Pork Chops With Apples In Cider Sauce Recipe - Cooking Index
2 tablespoons | 30ml | Vegetable oil - approximately |
To film skillet | ||
4 | Loin pork chops - 1/2 lb each | |
2 tablespoons | 30ml | Unsalted butter |
2 tablespoons | 30ml | Red onions (medium) |
Peeled and cut into 1/4-inch slices | ||
1 tablespoon | 15ml | Minced garlic |
2 tablespoons | 30ml | Sweet apples - cut into 1/2" (large) slices |
Quartered - peeled, and cored | ||
1 tablespoon | 15ml | Fresh sage |
Or | ||
1 teaspoon | 5ml | Dried sage |
1/2 teaspoon | 2.5ml | Dried thyme leaves - crumbled |
3/4 cup | 177ml | Unsweetened apple juice |
1/2 cup | 118ml | Dry white wine |
Salt and freshly ground pepper - to taste |
Film a large, heavy skillet with oil and heat over a high flame until oil is fragrant. Pat pork chops dry, quickly brown on both sides in skillet, and remove to a plate. Lower heat to medium and melt butter in skillet. Add onions and saute, stirring occasionally, until softened. Add garlic and saute until translucent (1 minute longer). Add apples and turn in butter just until completely coated.

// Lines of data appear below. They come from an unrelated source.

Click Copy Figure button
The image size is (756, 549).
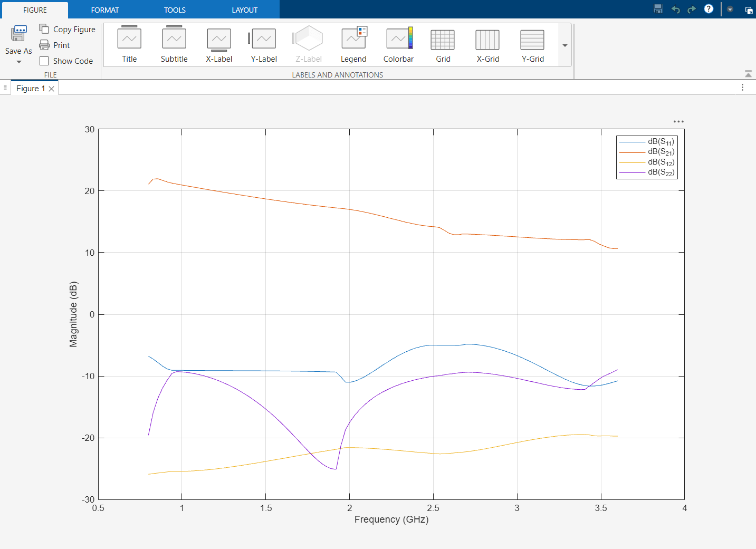click(67, 30)
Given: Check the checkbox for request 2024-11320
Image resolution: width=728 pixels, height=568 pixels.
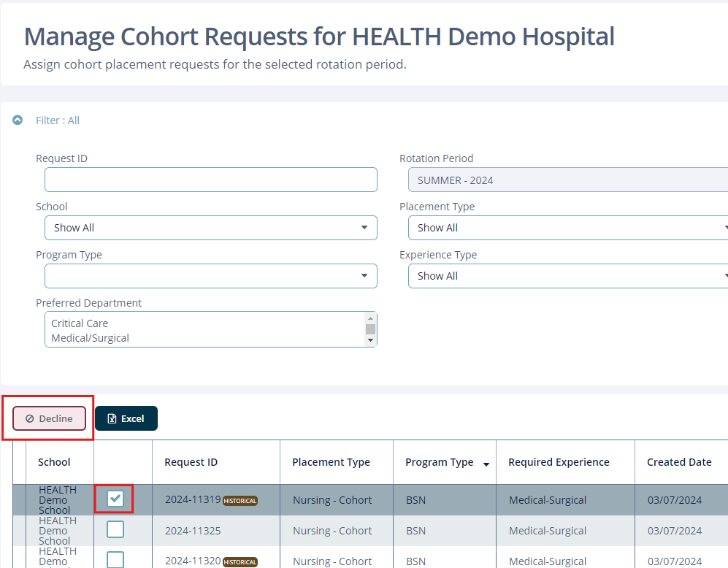Looking at the screenshot, I should (115, 561).
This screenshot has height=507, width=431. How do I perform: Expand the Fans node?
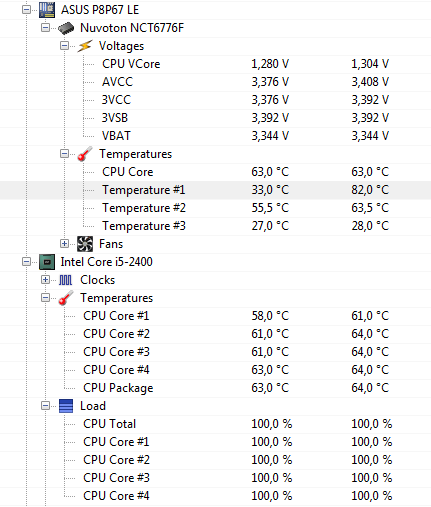[x=64, y=244]
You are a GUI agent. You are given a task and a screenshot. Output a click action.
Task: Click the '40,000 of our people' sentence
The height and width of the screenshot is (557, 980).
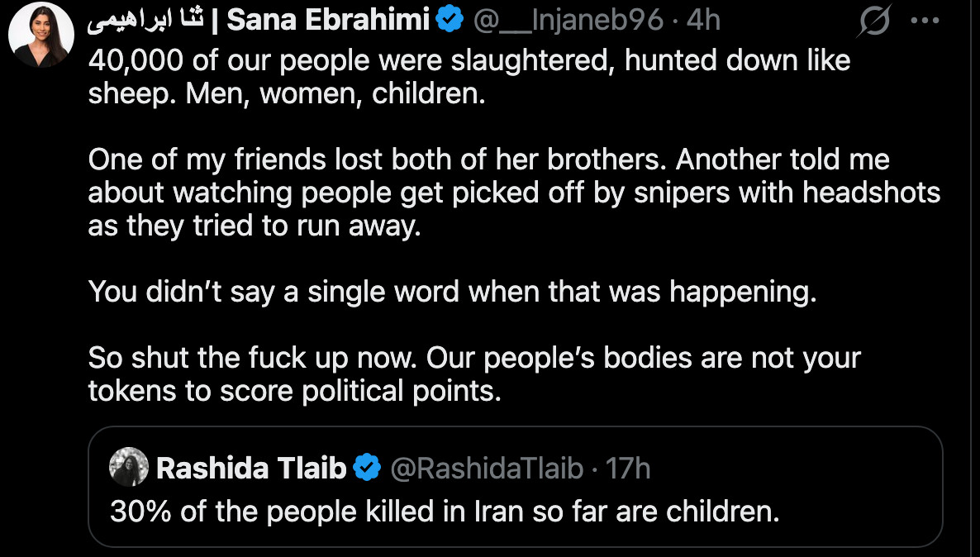[469, 60]
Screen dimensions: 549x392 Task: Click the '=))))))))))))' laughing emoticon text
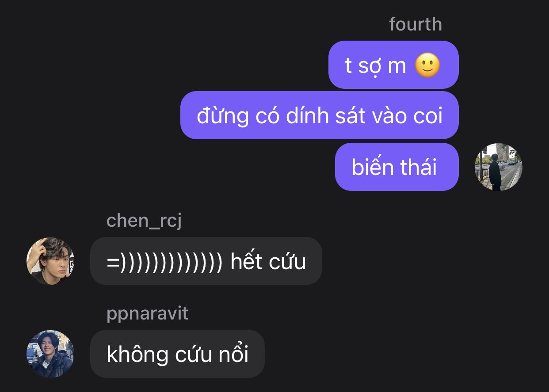164,261
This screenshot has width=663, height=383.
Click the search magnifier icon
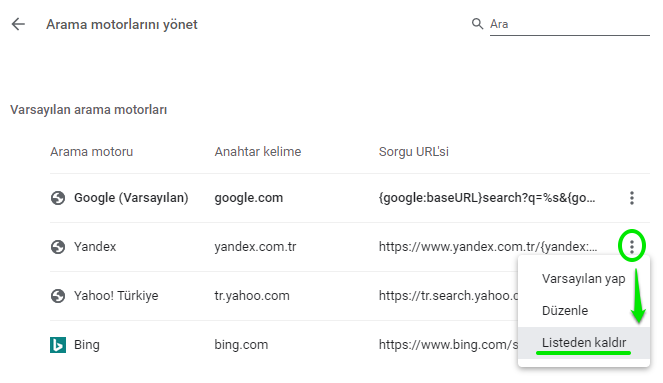coord(477,24)
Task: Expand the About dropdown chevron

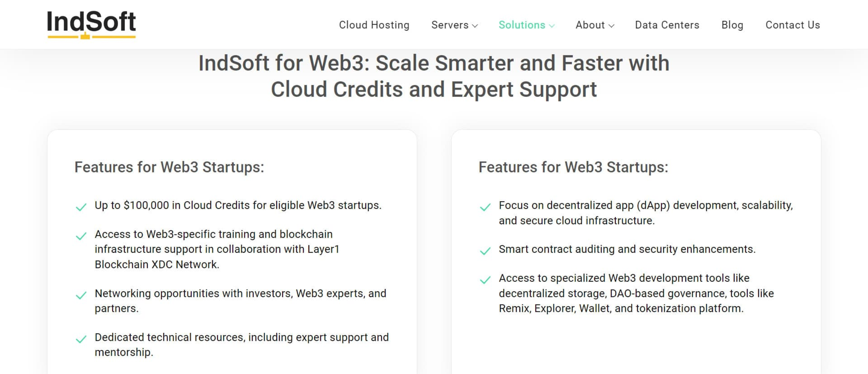Action: point(611,26)
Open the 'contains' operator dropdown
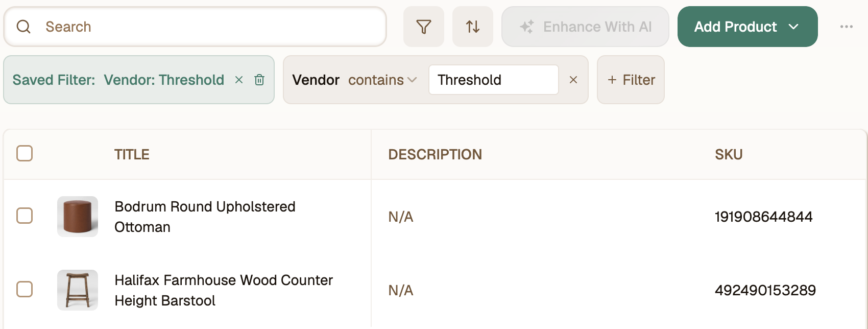This screenshot has height=329, width=868. click(x=382, y=80)
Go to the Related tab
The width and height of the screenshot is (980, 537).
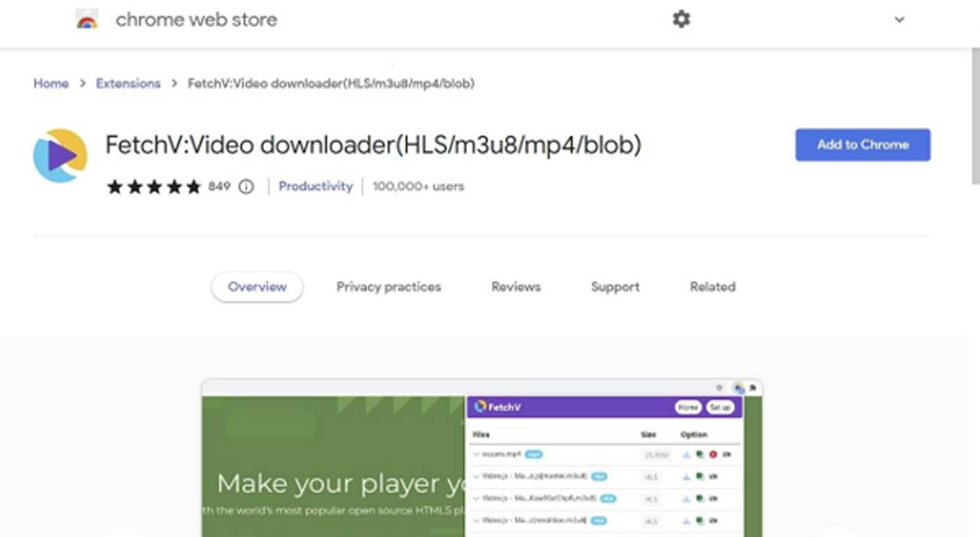coord(712,287)
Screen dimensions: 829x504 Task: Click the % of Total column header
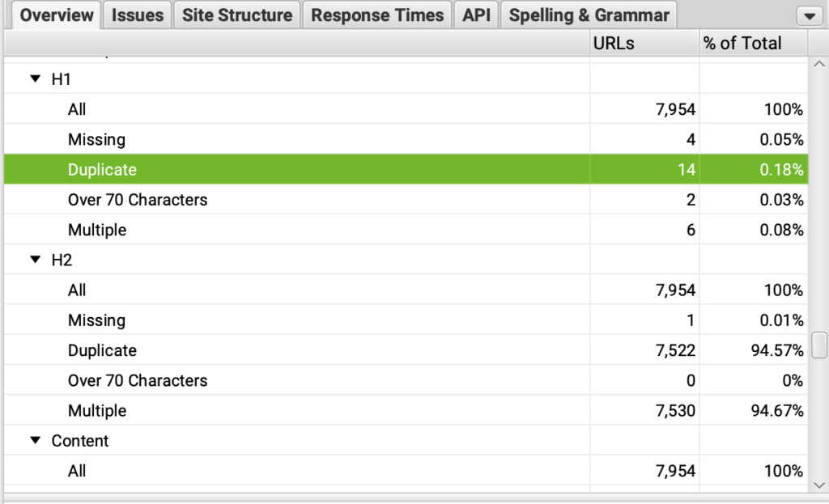753,44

Return pork chops to skillet, sprinkle with sage and thyme, and add cider and wine. Bring liquid to a simmer and cook over fairly low heat until chops are cooked through (20 minutes).
With a slotted spatula remove chops and apple mixture from skillet and keep warm. Reduce cooking liquid at a full boil over high flame, stirring constantly, until it has thickened to the consistency of light syrup. Add salt and pepper to taste, pour liquid over chops and apples, and serve hot.